При проезде короля через Ловизу, один из офицеров сказал другому, указывая на окно Густава: «Этого следовало бы посадить в Абоскую тюрьму, как некогда в нее был заключен Эрик XIV, и уже на всю жизнь».
Г. М. Армфельт удостоверяет, что отъезду короля желали помешать, имея в виду захватить его. Армфельт считает даже чудом, что королю удалось избежать плена.
Накануне его отъезда, офицеры собрались в палатке графа Лейонстедта. Общая чаша пунша была в полном ходу. Когда настроение поднялось, сделано было предложение об арестовании короля. Смелый план надлежало осуществить полковнику Хестеску. Но раздался голос подполковника Энегельма (Enebjelm): «Бросьте это! В противном случае я встану во главе Кюменьгородского батальона и освобожу его». — Ясно, что и на этот раз преступную затею пришлось оставить.
С отъездом Густава точно перерезан был жизненный нерв конфедерации. Она, правда, продолжала еще существовать, даже на короткое время расширилась, но у неё уменьшилась возможность влиять на короля, угрожая его особе. Вскоре последнее мигание пламени мятежа было совершенно залито волной общественного негодования, поднявшейся как в Швеции, так и в Финляндии.

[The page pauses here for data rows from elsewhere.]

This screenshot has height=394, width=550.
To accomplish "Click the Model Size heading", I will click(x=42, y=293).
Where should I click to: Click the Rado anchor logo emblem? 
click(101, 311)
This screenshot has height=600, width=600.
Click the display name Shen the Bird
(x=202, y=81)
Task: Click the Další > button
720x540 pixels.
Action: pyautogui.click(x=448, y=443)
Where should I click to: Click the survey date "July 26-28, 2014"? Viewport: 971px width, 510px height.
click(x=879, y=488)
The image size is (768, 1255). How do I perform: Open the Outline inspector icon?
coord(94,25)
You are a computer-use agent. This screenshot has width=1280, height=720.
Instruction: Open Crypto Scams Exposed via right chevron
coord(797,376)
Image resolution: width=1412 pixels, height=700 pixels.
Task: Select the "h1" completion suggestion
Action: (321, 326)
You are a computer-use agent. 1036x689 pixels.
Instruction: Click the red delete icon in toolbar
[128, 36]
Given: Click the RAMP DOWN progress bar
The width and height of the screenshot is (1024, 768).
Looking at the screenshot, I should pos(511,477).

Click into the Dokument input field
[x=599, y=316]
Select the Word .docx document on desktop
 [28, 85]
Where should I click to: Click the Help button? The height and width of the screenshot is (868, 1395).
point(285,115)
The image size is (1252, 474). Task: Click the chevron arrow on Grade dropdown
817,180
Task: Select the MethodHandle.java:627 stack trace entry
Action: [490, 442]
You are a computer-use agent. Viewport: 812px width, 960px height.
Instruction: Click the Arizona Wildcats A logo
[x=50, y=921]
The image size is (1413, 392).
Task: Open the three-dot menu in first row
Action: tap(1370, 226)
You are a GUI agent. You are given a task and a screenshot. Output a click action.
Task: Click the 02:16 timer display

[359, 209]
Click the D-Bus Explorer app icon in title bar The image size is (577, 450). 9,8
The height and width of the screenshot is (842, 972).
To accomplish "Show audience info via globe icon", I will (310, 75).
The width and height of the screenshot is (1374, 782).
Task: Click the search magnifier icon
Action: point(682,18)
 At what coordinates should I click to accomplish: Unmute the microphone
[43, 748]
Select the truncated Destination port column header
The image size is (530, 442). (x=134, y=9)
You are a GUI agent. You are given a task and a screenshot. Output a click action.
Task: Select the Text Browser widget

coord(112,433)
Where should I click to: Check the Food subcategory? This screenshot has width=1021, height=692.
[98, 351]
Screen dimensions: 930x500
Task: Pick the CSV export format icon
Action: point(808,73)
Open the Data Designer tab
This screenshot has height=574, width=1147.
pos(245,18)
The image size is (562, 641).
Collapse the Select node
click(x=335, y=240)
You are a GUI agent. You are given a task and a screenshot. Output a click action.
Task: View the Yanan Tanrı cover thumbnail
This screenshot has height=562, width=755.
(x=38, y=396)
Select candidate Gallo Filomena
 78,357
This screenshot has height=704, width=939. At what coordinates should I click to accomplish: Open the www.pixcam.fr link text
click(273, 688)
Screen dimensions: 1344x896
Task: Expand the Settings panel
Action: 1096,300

Бессмысленная и преступная затея не могла, конечно, рассчитывать на прочный успех: здравый смысл и патриотизм должны были восторжествовать. Сами аньяльцы, чувствуя, что почва ускользала из-под ног, прибегли к насилию, подлогам и обманам. Даже своему королю они сообщили неправильное извлечение из ответа Императрицы. Они писали, что Императрица с радостью готова была заключить мир и прекратить все неприязненности. Впоследствии их извлечение попалось в руки гр. Безбородко, и он, читая его, красным карандашом отметил эти места и дважды написал: «солгано», «все солгано».